"Sudah Tuan, saya sudah fikirkan semuanya, dan saya akan berhenti dari pekerjaan, saya, besok saya akan kirim surat pengunduran diri,"
"Eum, baik kalau begitu, jadi, Anda bersedia bekerja dengan saya? Menjadi asisten pribadi saya!" tanyanya lagi meyakinkan.
"Iya, Tuan, saya bersedia,"
"Apa Anda bersedia, dengan pekerjaan apapun yang akan saya perintahkan, dan akan Anda turuti! Menjalankannya dengan baik!"
"Iya,"
"Nona Silvi, apa Anda sungguh-sungguh?" tanya Devan lagi, itu pertanyaan sudah kesekian kalinya yang keluar dari mulutnya.
"Siap Tuan," jawabku tegas. Devan menoleh pada Pak Reno seraya menganggukkan kepala di barengi dengan kedipan mata.
Aku tak tau maksudnya apa? Dan aku juga tak tau itu kode apa, yang di berikan oleh Devan pada Pak Reno. Devan bangkit dia menggerakkan kepalanya, Pak Reno pun mengambil alih posisinya. Dia duduk di kursi yang barusan di duduki oleh Devan, Pria yang di panggil Bos itu pun berdiri menyaksikan kami.

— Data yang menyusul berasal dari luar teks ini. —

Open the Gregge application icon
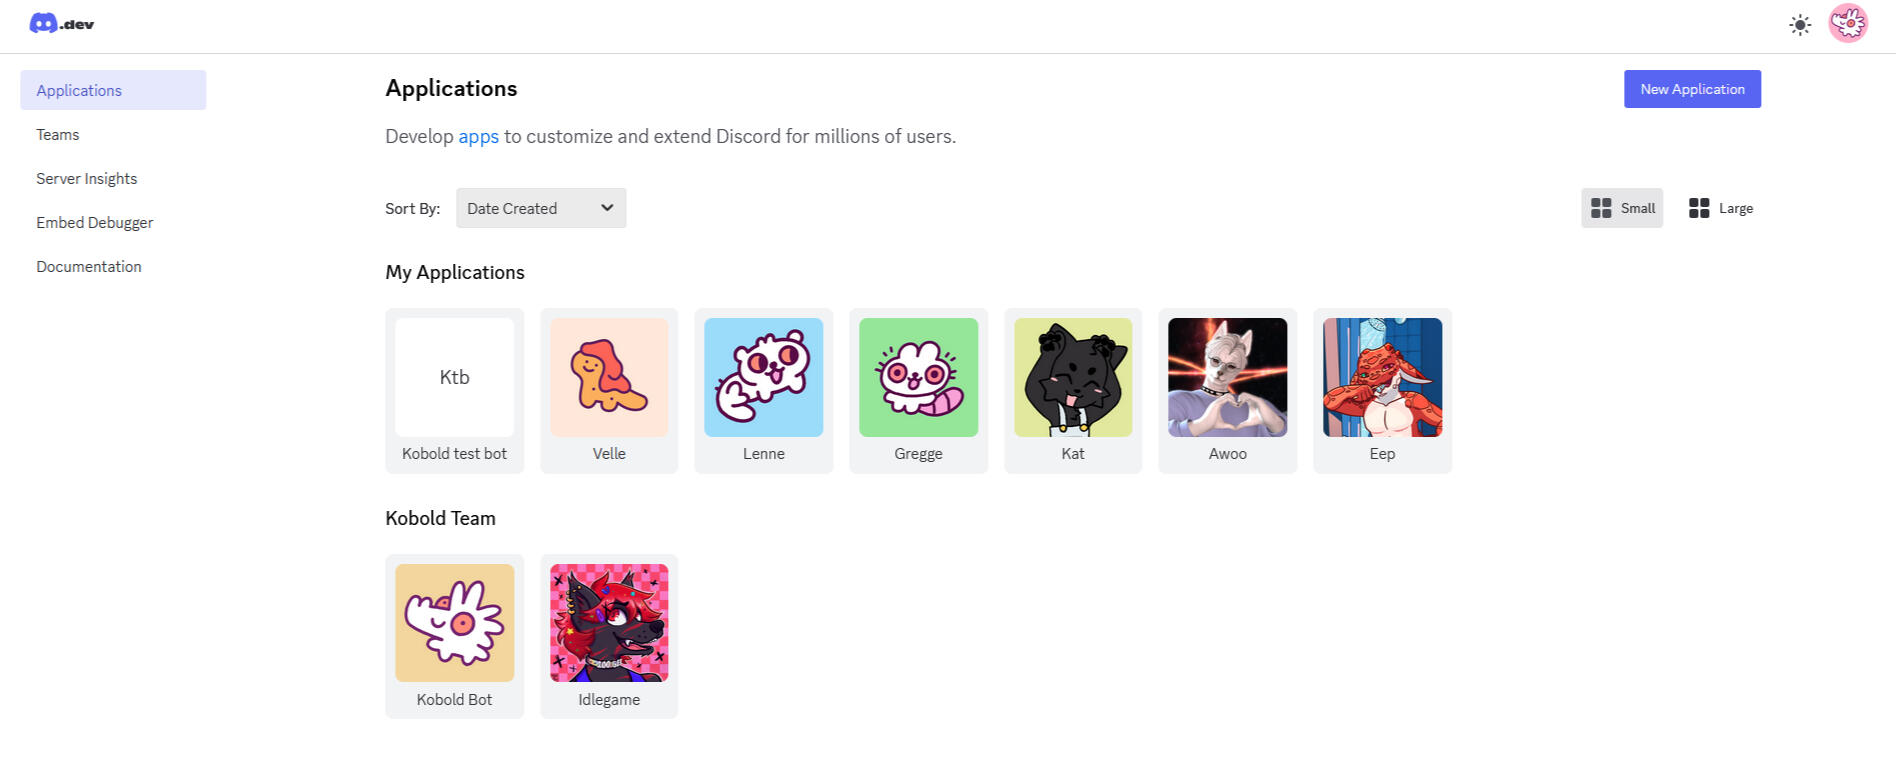This screenshot has width=1896, height=773. (x=918, y=378)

"Nona, saya akan bertanya sekali lagi, mungkin ini pertanyaan yang membosankan, dan berulang kali kami tanyakan pada Anda." Pak Reno melipat kedua tangannya di meja, "Anda sungguh-sungguh, dan siap menjadi asisten pribadi Tuan saya, mengurusi kebutuhannya, untuk di luar dan di dalam rumah?"
"Siap Pak," angguk ku, ya Tuhan pertanyaan macam apa ini, berkali dua orang ini mengatakan hal yang sama.
"Yakin?" tanyanya mencondongkan tubuh ke depan, aku menatapnya dengan heran.
Kenapa dia terus-terusan bertanya seperti itu, sebenarnya pekerjaan apa yang akan mereka berikan pada ku, se'olah-olah tugasnya sangat berat, sehingga pertanyaan itu berulang kali di ucapkan untuk meyakinkan ku.
"Yakin Pak."
"Nona, Bos saya akan memberikan gaji yang sangat besar, tentunya anda harus bekerja semaksimal mungkin, dan tak boleh mengecewakan Bos saya!"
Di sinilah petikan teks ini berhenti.